It has become a bit of a tradition for us now that, on a cruise with my mates, we spend maybe a day on some serious FireBrick development that is relevant to the cruise. In the past we have greatly improved the PPP stack. Last time we greatly improved the SIP handling of retries and duplicate packets and dropped packets (I had a working VoIP phone on my desk, and even got a junk call). Basically, the internet access on a cruise ship is, for want of a better word, "special". It can have horrid packet loss, and typically has 700ms latency but can be way more (as I type this I am seeing 2s). It creates problems for a variety of networking.
So this time, I have coded a special new feature on the FireBrick to make UDP in to fake TCP. The reason was that at one port (Guatemala) even UDP was being a problem.
Let's just be clear here first, this is not hacking in any computer misuse sense - we have paid for the most expensive internet. Not just the premium "unlimited", but the premium "unlimited" with steaming. That's right, "unlimited" somehow has a limitation of not allowing streaming! It specifically says it allows VPN but they are unable to say which VPN, and out-of-the-box IPsec on my phone or laptop simply does not work (even when it uses UDP). Oddly, unlike previous cruises, simple L2TP was blocked, meaning it had to be mapped to another random UDP port to work. But when even UDP struggled somehow, we considered TCP. Let's get that VPN, for which we have paid, working.
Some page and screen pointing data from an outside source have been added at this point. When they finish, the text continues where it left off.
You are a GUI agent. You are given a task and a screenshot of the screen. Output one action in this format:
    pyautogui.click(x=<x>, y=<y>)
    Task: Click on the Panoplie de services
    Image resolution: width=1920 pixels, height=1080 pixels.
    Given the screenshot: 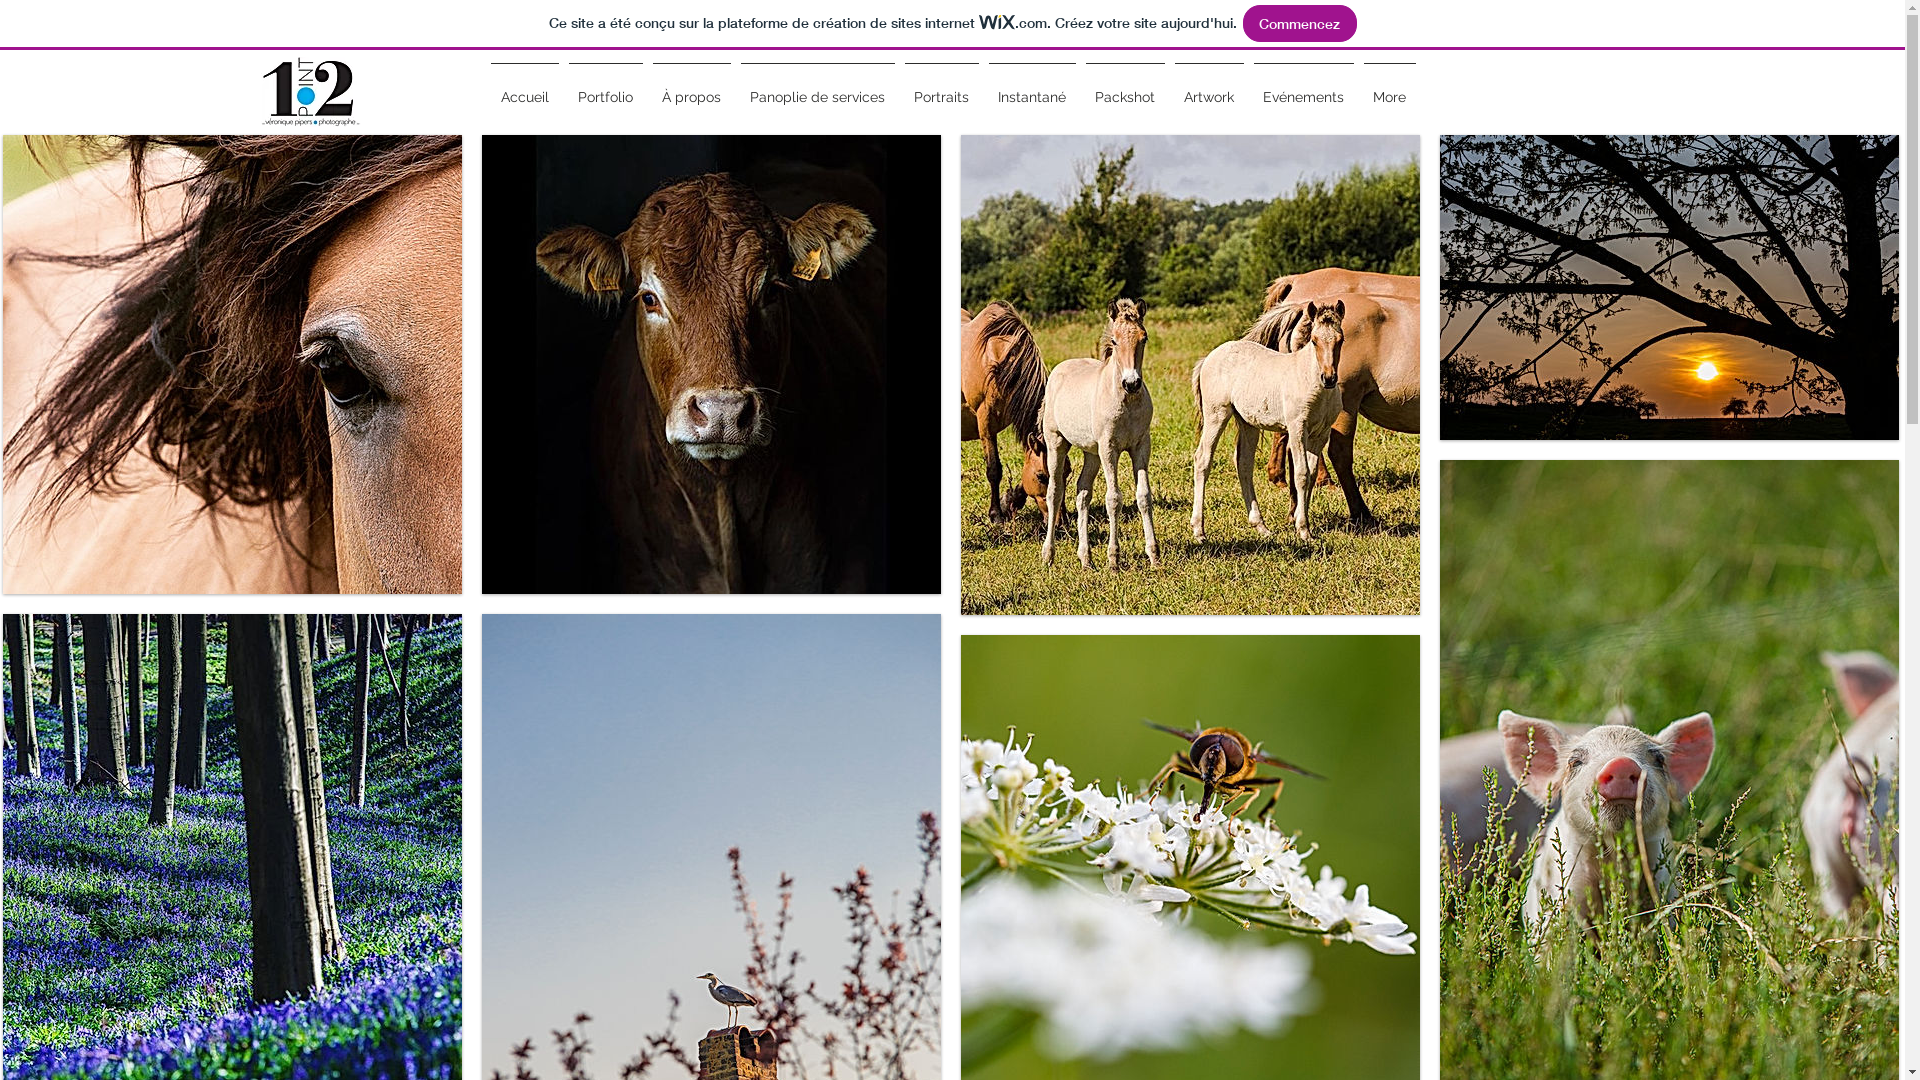 What is the action you would take?
    pyautogui.click(x=818, y=88)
One idea was simply to open a TCP connection and push UDP packets through it. Not hard, but has issues. For a start, the entire latency / throughput has to be buffered on the firewall for that to work. But also, one dropped packets causes a backlog of all streams until received, as TCP is always in order. At 700ms+ that matters. So we wanted UDP behaviour but something that the ship would think is TCP.
Dumb idea (thanks Mike) was simply change protocol tag from UDP to TCP. After all the ports are in the same place at the start for both. Unfortunately even the dumbest NAT will look at the TCP flags for SYN, FIN and RST at the least.
So, less dumb, change to a TCP header with sensible flags (SYN on first, SYN+ACK on first reply, and ACK on the rest). But pack the otherwise lost 12 bytes (TCP uses 20, UDP 8), in to the SEQ, ACK, Window, and Urgent fields in TCP. That way, NAT can play with ports and look at the TCP flags but pass through the same data with no extra overhead. I am quite sure that would work on some NAT. I think FireBrick NAT would pass that with no problem.
However, we found that the ships system has a rather heavy handed NAT that not only changes ports but also sequence numbers (why?!). It also expects valid sequence numbers to be used in SEQ and in ACKs. Simply resending a SYN with a different SEQ or sending an ACK that is before the SEQ of the SYN caused a RST and dropped session. So we had to make the TCP look the part.
The answer was that the first packet was changed to just a SYN (and later updated to a SYN with window scale, just in case it cared). At the start we set a random sequence and store it, and for SYN send the SEQ to that minus 1. Only once we had a SYN+ACK did we consider the session properly started and we could send the UDP packets as TCP, moving on the stored SEQ for each to look like a legit TCP stream. On the other side, for a SYN, we generate a SYN+ACK response, and consider the session started. Any protocol over the top loses the first packet to the SYN, but as it is UDP it will resend, which is exactly what L2TP does. Obviously the MTU was dropped by 12, but we were working on 1280 to get through whatever shit the ship was using between us and dry land anyway. The ACK was then based on highest SEQ+length received regardless and so there is no buffering or resending - that is all handled by the VPN and ultimately individual TCP sessions over the VPN.
End result, after more hours than I would have hoped, it works. It is in FireBrick release1.53.025 Flint+ Alpha, as experimental. Part of firewalling rules allowing a protocol 6 to be set to 17, or 17 to be set to 6. Have fun. Likely to change some time, perhaps with option to try using the 12 bytes in TCP header to avoid extra overhead.